I tried the approach @sharvy outlined above but couldn't get it working properly -- only modules the last useContext loaded were resolvable. I debated how to fix this and decided to add support for useContexts which takes an array of require.context and attempts to resolve the required module in each context before going to the fallbacks.

I went to go make a PR but unfortunately, it looks like the node modules within the test rails app are so outdated I can't install them with Node 14.x. I'll try upgrading them first so I can write some tests in order to get a PR in.

In the meantime, I published a fork of the npm module as react_ujs_multicontext and the source for that is here: https://github.com/cymen/react-rails/tree/master/react_ujs

The addition of useContexts is in this file: https://github.com/cymen/react-rails/blob/master/react_ujs/src/getConstructor/fromRequireContextsWithGlobalFallback.js

I'll get a PR in if I can get the test suite running.

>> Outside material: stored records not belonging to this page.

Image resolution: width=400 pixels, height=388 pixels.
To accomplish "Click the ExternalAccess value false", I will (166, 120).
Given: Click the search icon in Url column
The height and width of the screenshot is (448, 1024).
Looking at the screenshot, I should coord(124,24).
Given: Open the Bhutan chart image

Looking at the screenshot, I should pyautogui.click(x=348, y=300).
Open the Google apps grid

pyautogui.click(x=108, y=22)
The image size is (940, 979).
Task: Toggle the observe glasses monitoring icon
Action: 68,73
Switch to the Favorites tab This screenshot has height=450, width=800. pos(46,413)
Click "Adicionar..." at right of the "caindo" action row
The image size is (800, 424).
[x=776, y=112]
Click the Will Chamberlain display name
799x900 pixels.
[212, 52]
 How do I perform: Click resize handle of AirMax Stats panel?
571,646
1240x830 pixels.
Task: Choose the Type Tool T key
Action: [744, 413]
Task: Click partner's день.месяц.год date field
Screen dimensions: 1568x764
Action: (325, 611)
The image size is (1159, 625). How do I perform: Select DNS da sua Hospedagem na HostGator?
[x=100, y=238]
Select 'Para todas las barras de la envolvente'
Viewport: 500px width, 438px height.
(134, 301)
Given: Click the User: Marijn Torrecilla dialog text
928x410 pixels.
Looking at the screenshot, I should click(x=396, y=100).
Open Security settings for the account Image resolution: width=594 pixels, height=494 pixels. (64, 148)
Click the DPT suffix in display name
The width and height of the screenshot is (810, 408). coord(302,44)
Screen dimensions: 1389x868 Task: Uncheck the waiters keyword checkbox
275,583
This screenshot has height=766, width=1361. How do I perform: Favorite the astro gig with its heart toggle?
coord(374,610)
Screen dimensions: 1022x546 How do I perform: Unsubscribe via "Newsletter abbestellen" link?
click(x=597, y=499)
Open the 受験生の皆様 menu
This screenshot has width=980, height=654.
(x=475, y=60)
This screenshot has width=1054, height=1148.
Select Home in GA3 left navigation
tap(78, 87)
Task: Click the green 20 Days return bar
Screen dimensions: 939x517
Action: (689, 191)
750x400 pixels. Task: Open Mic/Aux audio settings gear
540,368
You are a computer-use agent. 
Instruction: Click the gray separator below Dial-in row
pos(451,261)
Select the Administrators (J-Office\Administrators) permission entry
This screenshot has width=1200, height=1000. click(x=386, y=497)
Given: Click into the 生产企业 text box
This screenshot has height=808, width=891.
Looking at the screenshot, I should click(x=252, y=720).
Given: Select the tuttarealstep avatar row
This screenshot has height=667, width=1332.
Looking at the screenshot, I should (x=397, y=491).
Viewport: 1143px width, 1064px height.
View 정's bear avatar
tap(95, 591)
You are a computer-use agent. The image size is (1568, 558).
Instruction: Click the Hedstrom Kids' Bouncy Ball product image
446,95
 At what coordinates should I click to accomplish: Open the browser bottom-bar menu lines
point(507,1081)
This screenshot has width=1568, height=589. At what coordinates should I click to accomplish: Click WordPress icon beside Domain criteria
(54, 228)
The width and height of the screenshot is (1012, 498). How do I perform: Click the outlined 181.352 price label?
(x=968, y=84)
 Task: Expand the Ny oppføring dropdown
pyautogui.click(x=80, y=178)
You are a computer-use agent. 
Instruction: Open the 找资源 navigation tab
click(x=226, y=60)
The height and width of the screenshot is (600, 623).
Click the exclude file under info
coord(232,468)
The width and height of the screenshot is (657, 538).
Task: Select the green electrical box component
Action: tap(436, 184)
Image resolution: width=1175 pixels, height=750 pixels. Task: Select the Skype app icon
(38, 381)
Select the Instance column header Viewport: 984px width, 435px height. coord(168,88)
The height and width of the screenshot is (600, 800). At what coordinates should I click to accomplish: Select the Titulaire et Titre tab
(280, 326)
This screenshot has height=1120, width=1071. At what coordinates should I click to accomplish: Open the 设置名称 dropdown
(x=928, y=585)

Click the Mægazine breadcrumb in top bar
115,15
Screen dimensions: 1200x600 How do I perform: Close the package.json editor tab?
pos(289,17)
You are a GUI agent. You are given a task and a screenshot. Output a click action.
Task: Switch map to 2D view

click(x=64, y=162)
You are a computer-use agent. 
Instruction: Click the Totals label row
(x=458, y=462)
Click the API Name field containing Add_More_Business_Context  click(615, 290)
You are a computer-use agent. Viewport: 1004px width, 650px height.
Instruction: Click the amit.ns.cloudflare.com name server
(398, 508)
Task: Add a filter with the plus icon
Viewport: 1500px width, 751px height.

Update: added PR here https://github.com/reactjs/react-rails/pull/1144

Teckden commented 2 years ago

is there any solution to this? none of the above worked for me @cymen 's idea with multiple contexts sounds reasonable, can we expect that PR will be merged?

alkesh26 commented 2 years ago

Are we still facing this issue? Let's close it for now. Based on the above conversation we have a solution here.